IRS Commissioner Doug Shulman's Statement on the 2011 Offshore Voluntary Disclosure Initiative
Feb. 8, 2011
Today, we are announcing the details of a new voluntary disclosure program that’s designed to get people hiding assets offshore back into the U.S. tax system.
As we continue to amass more information and pursue more people internationally, the risk to individuals hiding assets offshore is clearly increasing. This new effort gives those hiding money in foreign accounts a tough, fair way to resolve their tax problems -- once and for all. It gives people a chance to come in before we find them.
Some people may wonder why we’re offering another voluntary disclosure program after we ended the last one in October 2009. Let me explain why. Our primary goal is to have long-term voluntary compliance with our nation’s tax laws. We owe that to the honest Americans who pay their taxes every year. After our last program closed in October 2009, we have continued to see interest from people looking for a way to get back into the tax system.
In our 2009 program, we had 15,000 disclosures from around the world. Since the program ended, we’ve had more than 3,000 taxpayers come in through our ‘regular’ voluntary disclosure program. And we believe there are more people out there who will come in if we provide certainty with regard to their treatment.
So we are opening up a new program. This one is called the 2011 Offshore Voluntary Disclosure Initiative, or our shorthand is “OVDI.”
The new initiative differs in critical ways from the 2009 program. We learned a lot from our last effort, and we are incorporating this learning into the 2011 initiative.
Before I outline the basic structure of the initiative, let me make clear that people who waited out the 2009 initiative will not be rewarded for waiting. Make no mistake, this program contains a tough set of guidelines.
Let me outline the key terms of the initiative:
First, participants must pay back-taxes and interest for up to eight years. And they have to pay accuracy-related and / or delinquency penalties.
In addition to back taxes, interest, and regular penalties; the new penalty framework also generally requires people to pay a penalty of 25 percent of the amount in the foreign bank accounts. That penalty applies to the year with the highest aggregate account balance between 2003 and 2010. For comparison, the highest penalty rate in the 2009 program was set at 20 percent, and the new initiative is set at 25 percent.
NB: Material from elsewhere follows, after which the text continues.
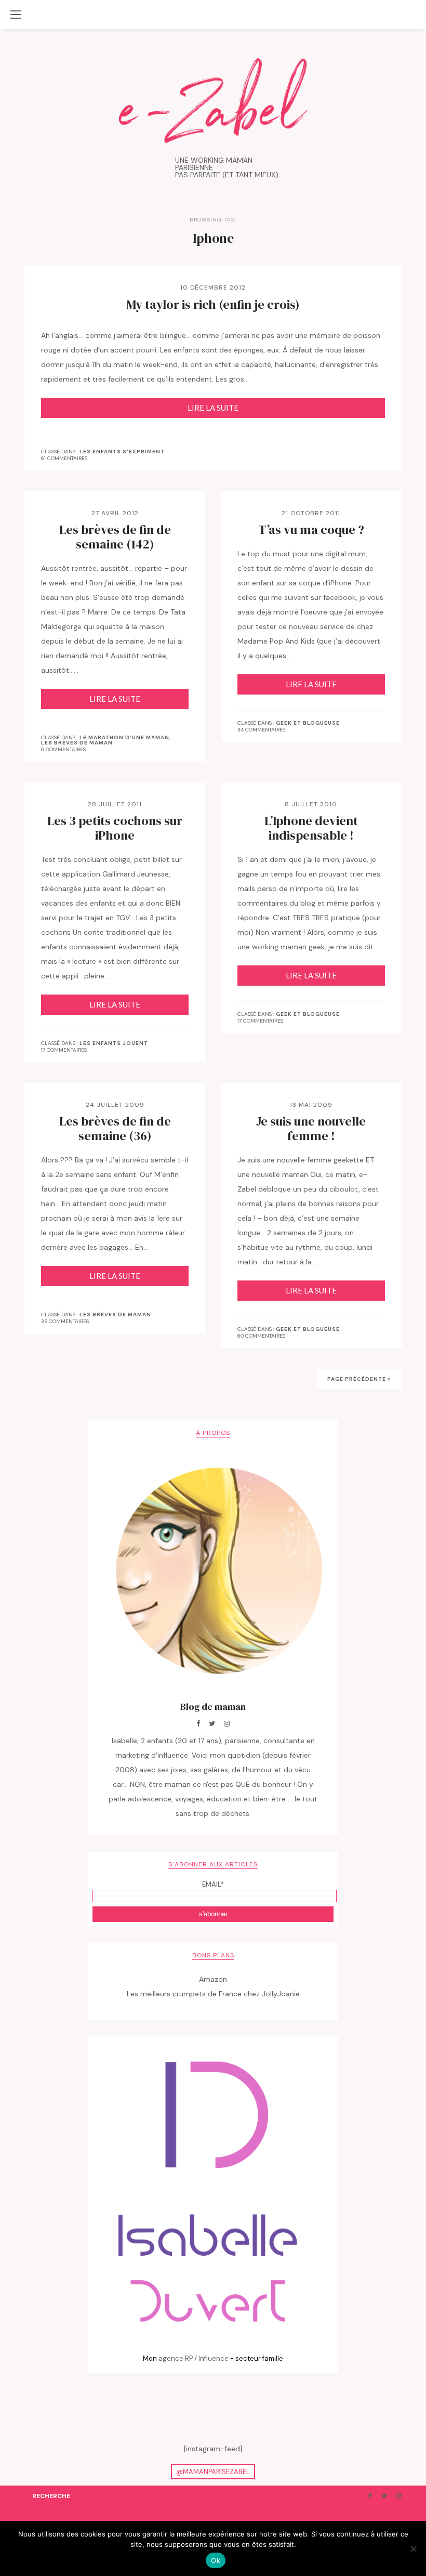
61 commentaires (64, 458)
Similar to the 2009 initiative, taxpayers can qualify for a 5 percent of account balance penalty in limited situations.
For the 2011 initiative, there’s also a new penalty category of 12.5 percent for smaller offshore accounts. People whose accounts or assets were under $75,000 will qualify for this lower rate.
For those hiding assets offshore, there is an obvious reason to come in now. If we find you, you face harsher penalties and the possibility of jail time. If you come in voluntarily, you pay a steep price but avoid going to jail.
And I offer a word of advice to procrastinators. The deadline for this program is Aug. 31. But the deadline means a different thing for the 2011 initiative than it did for the 2009 initiative. You will need to provide all of your paperwork by Aug. 31. You can’t have a sudden revelation on the morning of Aug. 31 and jump into this program in the final hours.
The Aug. 31 deadline means that you need to have filed everything by then. You need your tax returns, your paperwork -- and you need to write a check by that time to the U.S. Treasury. So people should start now – not in August.
We have been getting better and better at detecting offshore accounts—therefore the risk of being caught is increasing. We now have a number of other banks under investigation, based on information we received from our first round of disclosures and from other sources. Tax secrecy continues to erode. And starting in a couple of years, new laws will come into affect that will give us more information than ever on offshore holdings. As I’ve made clear throughout my tenure as IRS Commissioner, we are not letting up on pursuing offshore tax evasion, and there’s going to continue to be more in the works.
For those hiding cash or assets offshore, the time to come in is now. The risk of being caught will only increase.